Thursday, April 14, 2005


Billy Crystal described it as the Otherness. A heavy, overwhelming boulder that you carry around with you for the rest of your life.

It has been a long time since I thought of my father consciously in the forefront of my mind. He usually exists as an eternal presence in the background, a car alarm in a distant street, a conversation happening on the other side of the subway platform. Always there but not as prominent as the focus of my preoccupations.

The other night I attended a Broadway performance of Billy Crystal's 700 Sundays, a play which I actually enjoyed despite the fact that Shana and I were the youngest people in attendance (this turnout is intentional--Crystal's target market is his peers, ages 40-60). The one-man, two-and-a-half hour performance revolved around the limited time spent with his father who died during Crystal's junior year in high school. The impish comedian calculated that he had spent a total of 700 hundred Sunday with his dad (the only day of the week in which his father wasn't busy working), hence the show's title.

While the first half of the performance retold the history of Crystal's modest Jewish upbringing in Long Island, the second half moved me in a very unexpected way. I never imagined in a million years that Billy Crystal, star of "When Harry Met Sally" and "City Slickers" would be able to eloquently describe the loss of someone as influential and as enormously important as a father. His uncanny grasp of the day you experience the suddenness brought me to the time when I received the news as well. I found myself in a dark theater re-experiencing the glass-shattering pains of the worst day of my life. All by the words of Billy Crystal, the same guy who starred in Analyze both This and That.

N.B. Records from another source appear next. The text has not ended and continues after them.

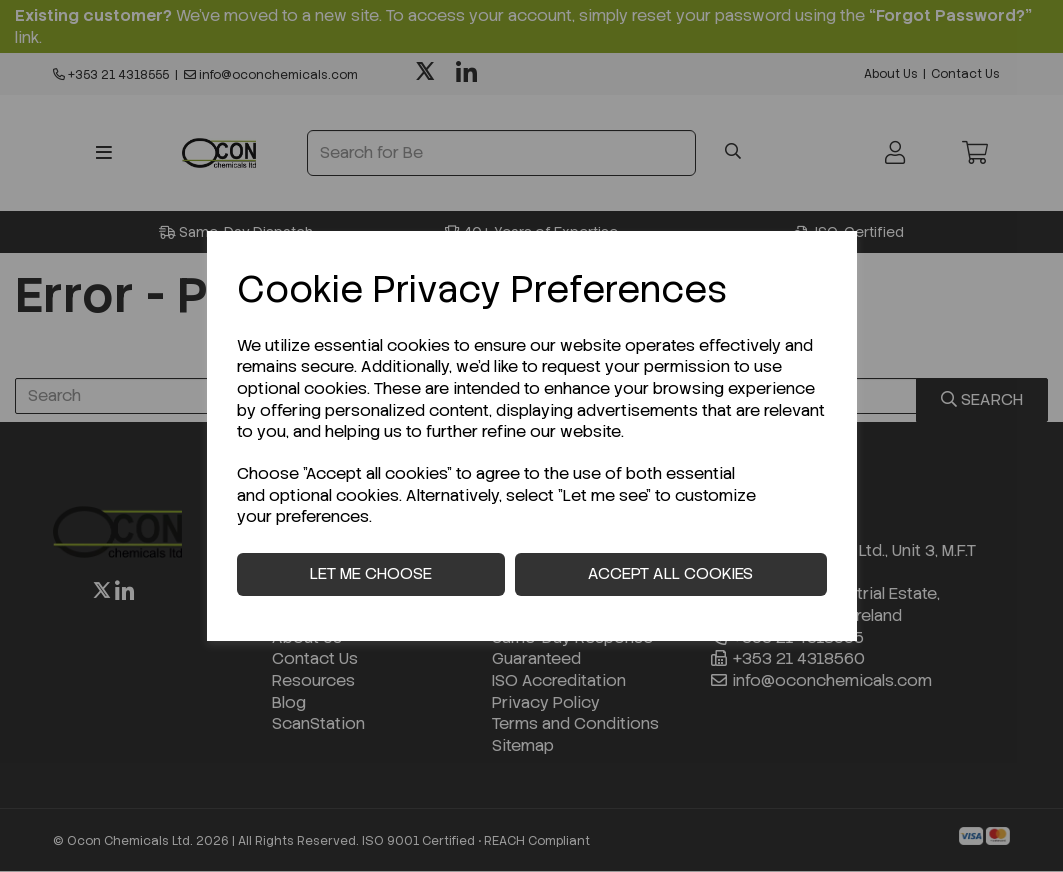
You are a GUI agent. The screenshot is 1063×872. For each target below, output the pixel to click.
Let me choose (371, 573)
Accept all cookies (670, 573)
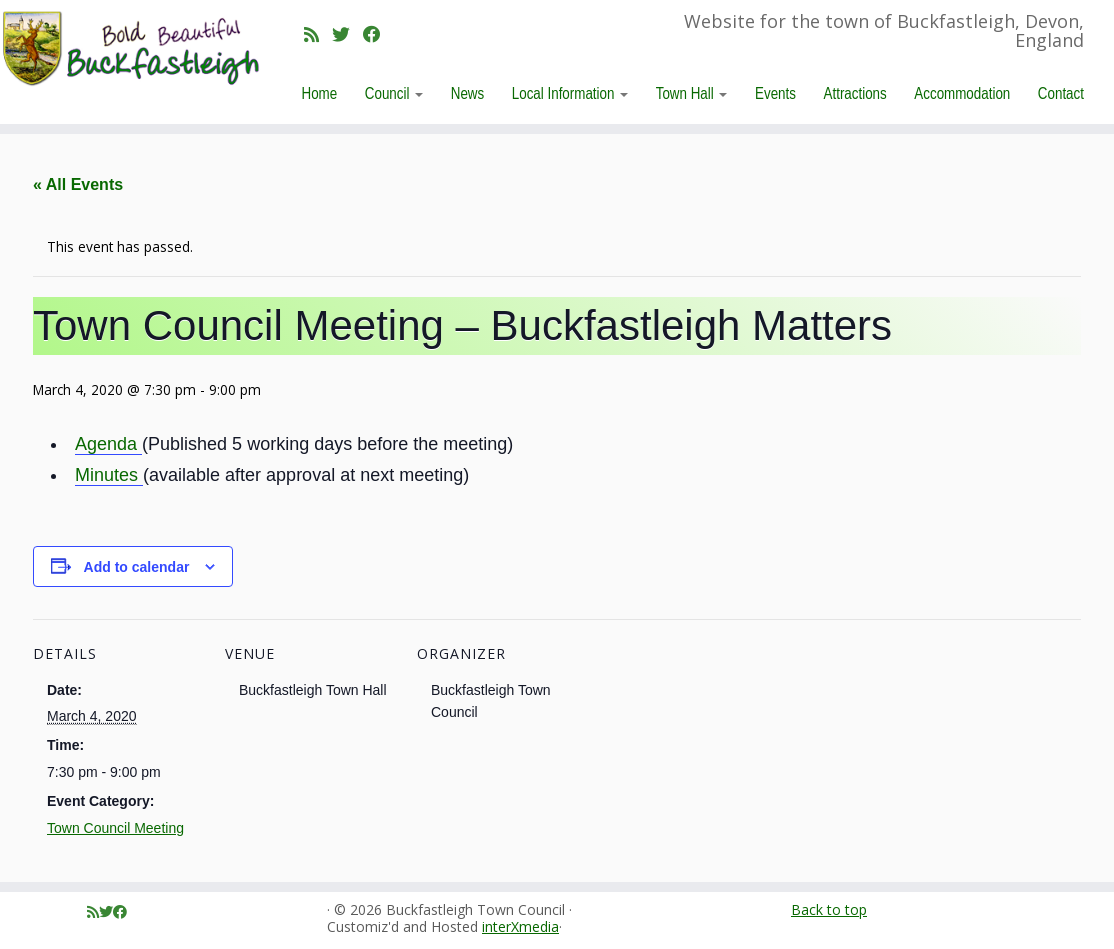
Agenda (108, 444)
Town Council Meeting (115, 828)
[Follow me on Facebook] (378, 34)
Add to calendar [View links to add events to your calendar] (137, 567)
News (467, 93)
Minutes (109, 475)
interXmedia (520, 927)
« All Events (78, 184)
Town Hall (692, 93)
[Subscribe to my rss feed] (318, 34)
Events (775, 93)
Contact (1061, 93)
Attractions (855, 93)
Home (320, 93)
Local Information (570, 93)
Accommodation (962, 93)
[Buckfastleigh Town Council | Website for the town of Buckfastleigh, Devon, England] (130, 49)
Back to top (829, 909)
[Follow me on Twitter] (347, 34)
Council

Crystal touched on one particular and unfortunate aspect of losing dad: the Otherness. An ominous sidekick of sorts, walking around with you wherever you went. A pungent and imposing odor that you eventually get used to because you've worn it for so long. Not having a father is this indescrbible loss that's never tangible but the weight that comes along with it is indeed like an imaginary boulder as Crystal describes. You push it around wherever you go but no one else sees it. I missed my father while he missed his. I conjured up the many images and expressions of my father just as he was doing before us.

In the darkness of the theater, surrounded by strangers, I found words for the thoughts I wasn't aware I had. All inspired by the man who was made famous by saying "you look mah-velous."